[MATERIALS PROVIDED]
━━━━━━━━━━━━━━━━

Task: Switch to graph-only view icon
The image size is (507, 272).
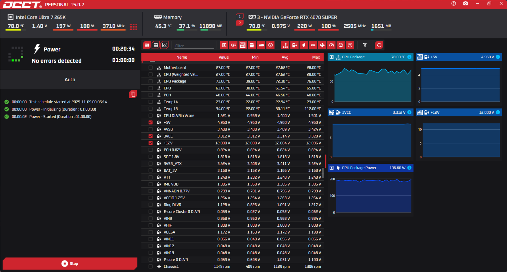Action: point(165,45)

━━━━━━━━━━━━━━━━

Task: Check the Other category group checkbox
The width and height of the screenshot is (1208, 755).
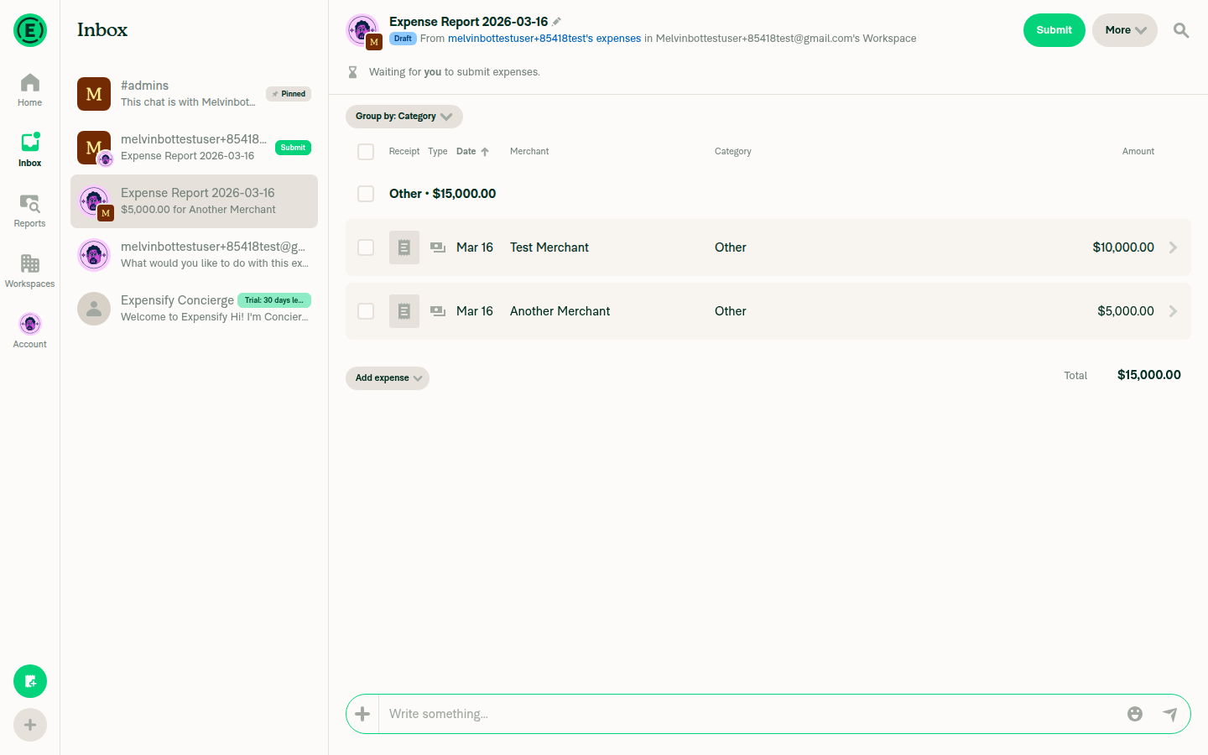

━━━━━━━━━━━━━━━━

[WORK REQUEST] Search each line of the data above for "Task", and copy the lines where it occurs.

[WRITTEN ANSWER]
Task: Switch to graph-only view icon
Task: Check the Other category group checkbox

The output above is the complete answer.